On peut entrevoir la façade de l’hôtel particulier lorsqu’on se rend à la hauteur du 25 boulevard du Montparnasse, où l’on trouve un portail en fer forgé et une étroite ruelle privée. Il ne m’en fallait pas plus pour investiguer.

La ruelle privée du 25 boulevard du Montparnasse laisse entrevoir la façade de l’ancien hôtel particulier (6e arr.) (crédit : Les Montparnos, juillet 2021)

Lorsqu’on consulte la carte interactive de l’histoire du bâti Parisien, on constate que cet hôtel particulier a été construit avant 1800, tandis que le bâtiment qui en cache la façade s’est élevé là entre 1801 et 1850.

La carte interactive de l’histoire du bâti Parisien

J’apprends par la même occasion qu’il s’agit de l’Hôtel de Turenne ou de Scarron référencé dans la base Mérimée. Sur la plateforme ouverte du patrimoine du Ministère de la culture, le bâtiment est également dénommé l’Hôtel du Duc de Vendôme. Difficile de s’y retrouver entre toutes ces appellations.

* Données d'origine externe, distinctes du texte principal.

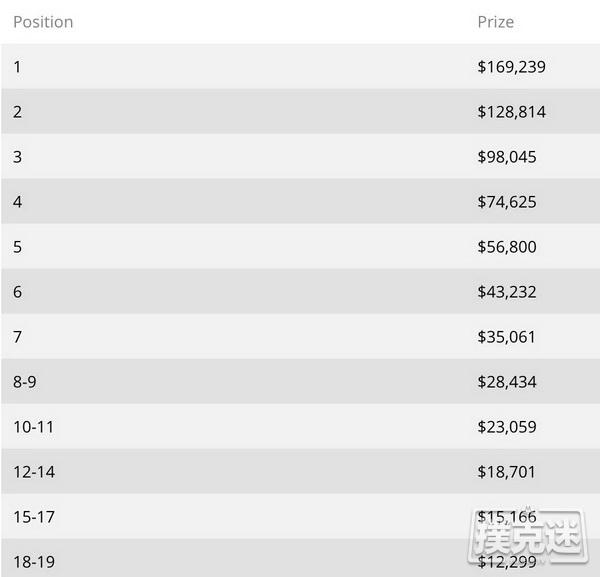Select the row for position 1
The height and width of the screenshot is (577, 600).
click(x=300, y=67)
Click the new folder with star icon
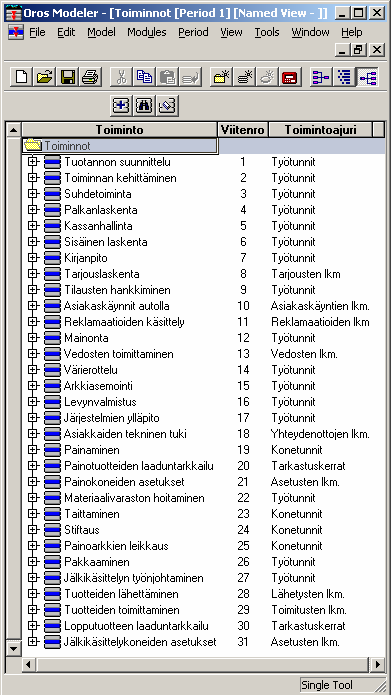The image size is (392, 695). [221, 77]
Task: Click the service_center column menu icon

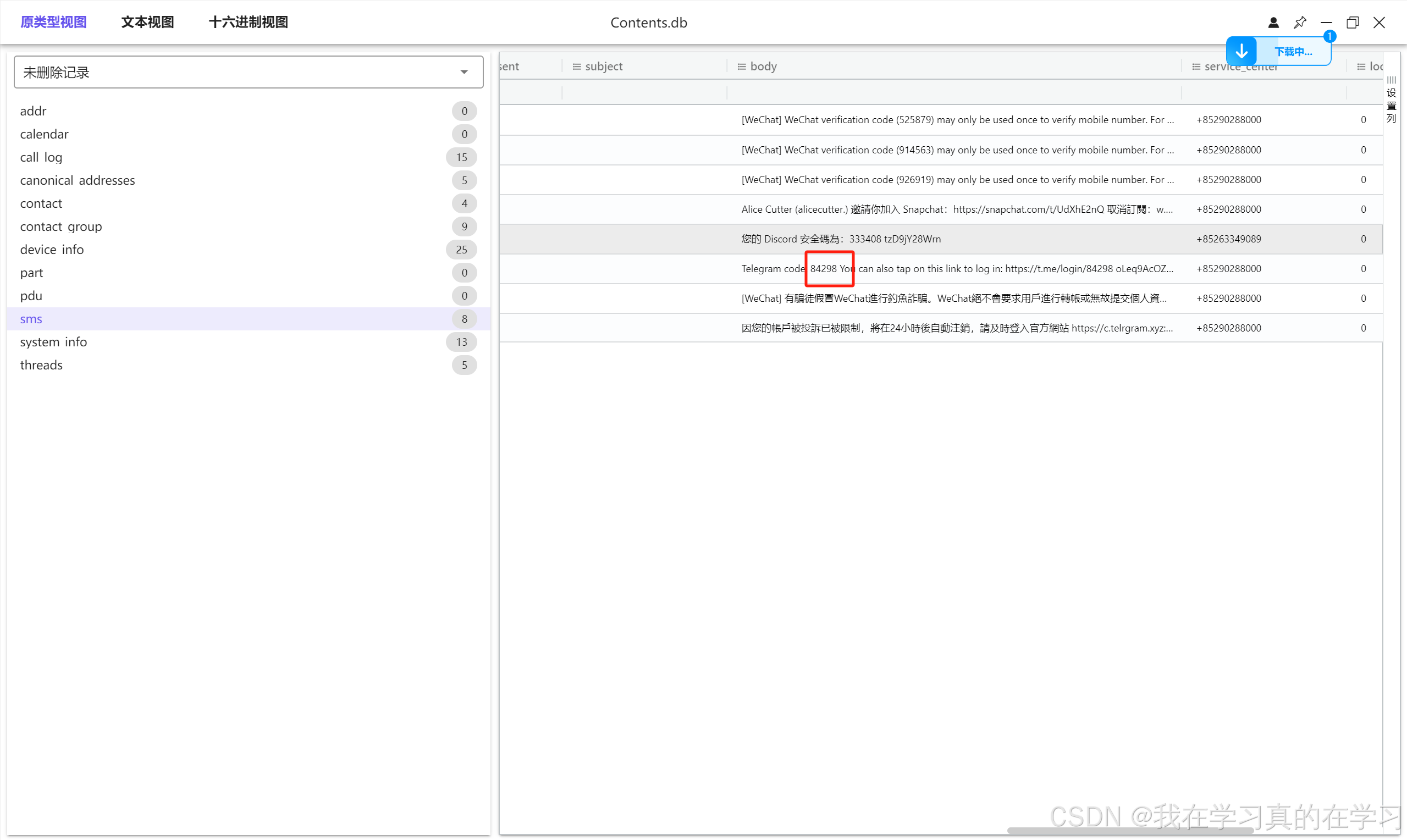Action: point(1196,67)
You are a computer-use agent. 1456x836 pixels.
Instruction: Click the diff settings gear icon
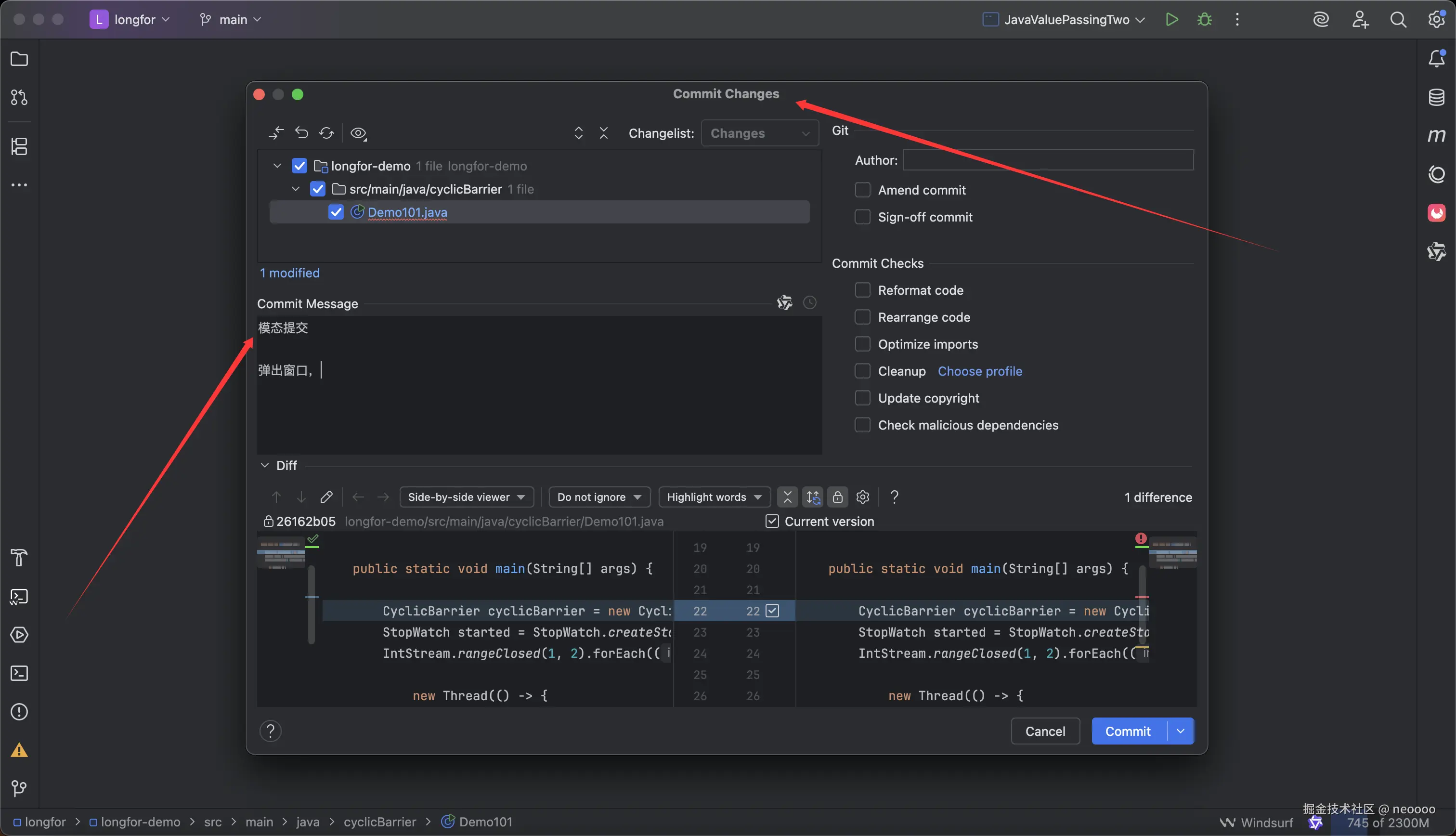tap(863, 496)
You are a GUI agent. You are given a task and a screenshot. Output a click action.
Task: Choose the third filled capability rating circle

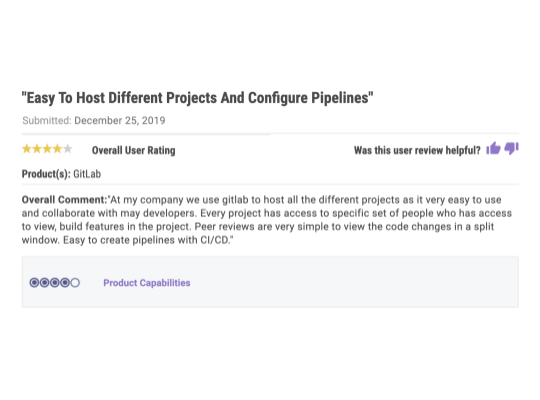pos(55,283)
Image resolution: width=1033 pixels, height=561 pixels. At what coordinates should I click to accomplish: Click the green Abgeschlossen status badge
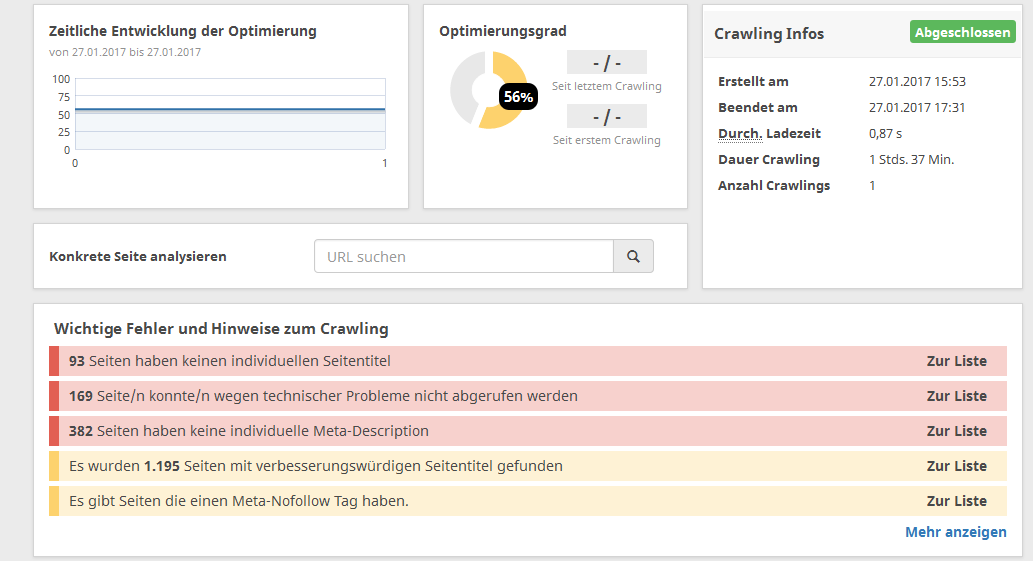click(x=962, y=32)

Dessin à la plume de la façade sur jardin de l’hôtel particulier du 25 boulevard Montparnasse (6e arr.), réalisé en 1910 par Henri Chapelle (1850-1925) à partir de document ancien (source : CCØ Paris Musées / Musée Carnavalet – Histoire de Paris).

L’origine de l’hôtel particulier ?

En 1734, Michel-Étienne Turgot (1690-1751), alors à la tête de la municipalité parisienne, en tant que prévôt des marchands, confie à Louis Bretez (16..-1738), membre de l’Académie de Peinture et de Sculpture et professeur de perspective, le soin de lever et de dessiner le plan de Paris et de ses faubourgs.
Par contrat, il lui est demandé une observation de grande précision et une reproduction très fidèle, il dispose même d’un mandat de visite l’autorisant à entrer dans les hôtels, les maisons et les jardins.
De 1734 à 1736, il parcourt donc les rues de Paris, pénètre, muni de son laissez-passer, dans les cours des propriétés privées, dessine, îlot après îlot, façades, jardins et rues.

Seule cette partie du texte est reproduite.